I’m porting FreeRTOS SMP to a multi-core RISC-V processor that lacks Inter-Processor Interrupts (IPIs), and I’m seeking advice on my software-based workaround.
My Design: My approach is to use a shared array, volatile BaseType_t xYieldRequest[NUM_CORES], to signal when a core needs to reschedule.
Each core has its own timer interrupt firing at the tick rate.
In the ISR, Core 0 is the only one that calls xTaskIncrementTick().
All other cores simply poll their flag in the xYieldRequest array to decide if they need to perform a context switch.
Key Question:
I’m aware that the most direct issue with this polling design is the context switch latency, which can be up to one tick period.
My main question is: Besides this latency, what other fundamental problems or subtle side-effects should I be concerned about with this architecture?
One thing to watch out for is “volatile” might not be good enough, that just forces the code on the processor to check the variable, even it it knows it recently read it. You still need to make sure the two processors see a coherent view of that memory, so need to take into account any caching done by the processors.

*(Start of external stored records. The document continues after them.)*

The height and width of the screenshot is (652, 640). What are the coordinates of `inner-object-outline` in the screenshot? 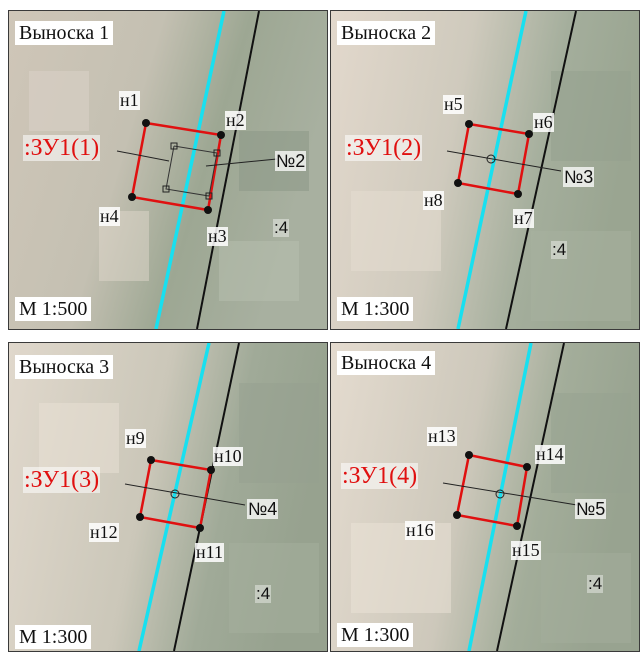 It's located at (192, 171).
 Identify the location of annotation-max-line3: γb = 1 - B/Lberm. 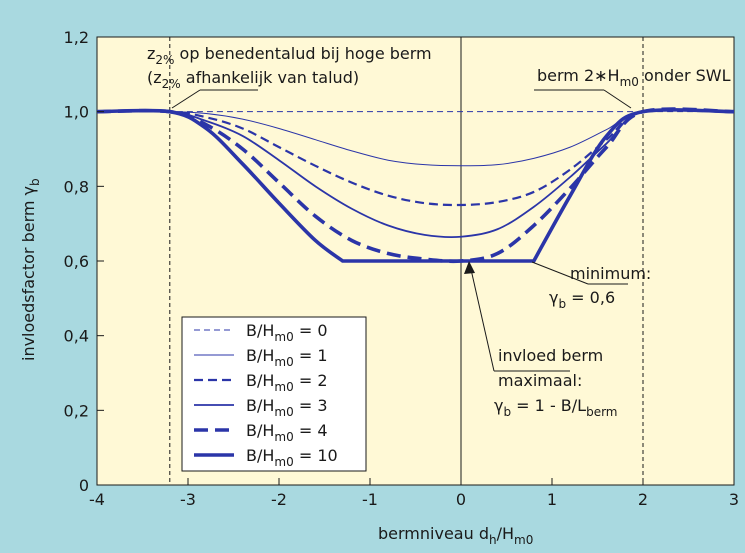
(556, 408).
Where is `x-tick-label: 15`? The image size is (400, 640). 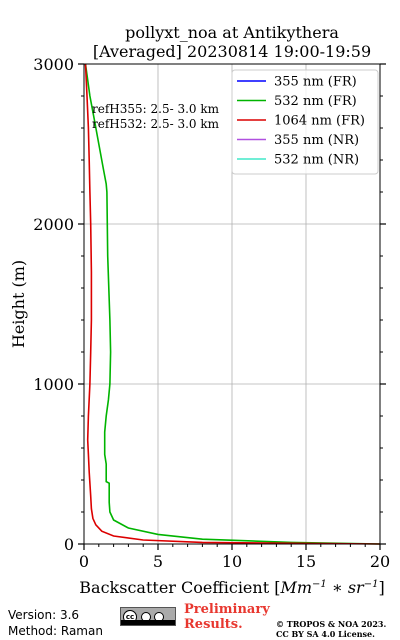
x-tick-label: 15 is located at coordinates (306, 562).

If you don’t have an IPI, you still need to make sure you can implement the inter-processor locks that are needed, which again may need to worry about memory coherency.
Part of the issue is shared memory with sufficient native coherency tends to be slow as every read or write needs to arbitrate the access
FreeRTOS SMP handles yield requests from other cores (via portYIELD_CORE()) at the following places:
Waiting to enter the critical section in prvCheckForRunStateChange()

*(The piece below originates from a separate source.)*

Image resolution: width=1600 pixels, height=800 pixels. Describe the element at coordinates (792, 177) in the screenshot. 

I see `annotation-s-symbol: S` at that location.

Checking xYieldPendings when leaving the critical section
Asynchronous yield request through IPIs when task is not in the critical section
The first two synchronous handling mechanisms may not be affected, but the third is impacted by replacing IPIs with shared-memory xYieldRequests.

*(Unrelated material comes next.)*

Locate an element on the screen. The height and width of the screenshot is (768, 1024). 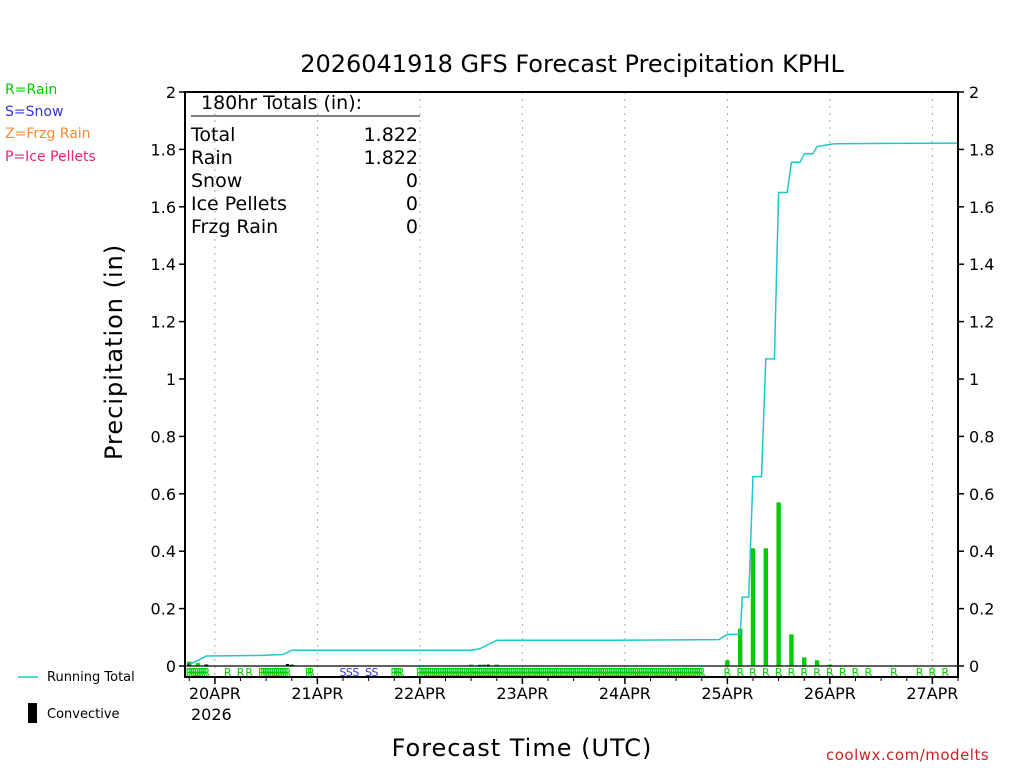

I can think about the following drawbacks:
Memory-related Issues
As Richard mentioned, using shared-memory as IPIs should consider:
Memory coherency problems
Race condition concerns
Scheduler-related Issues
portYIELD_CORE now takes more time to take effect on other cores, resulting in:
Unpredictable context switch timing
Increased priority inversion duration
Delayed response to scheduling events
Performance Impacts
Polling xYieldRequests causes system performance impacts including:
CPU overhead
Increased power consumption
While this solution might work, you might need to carefully evaluate these trade-offs against your system’s requirements, especially regarding real-time constraints and performance needs.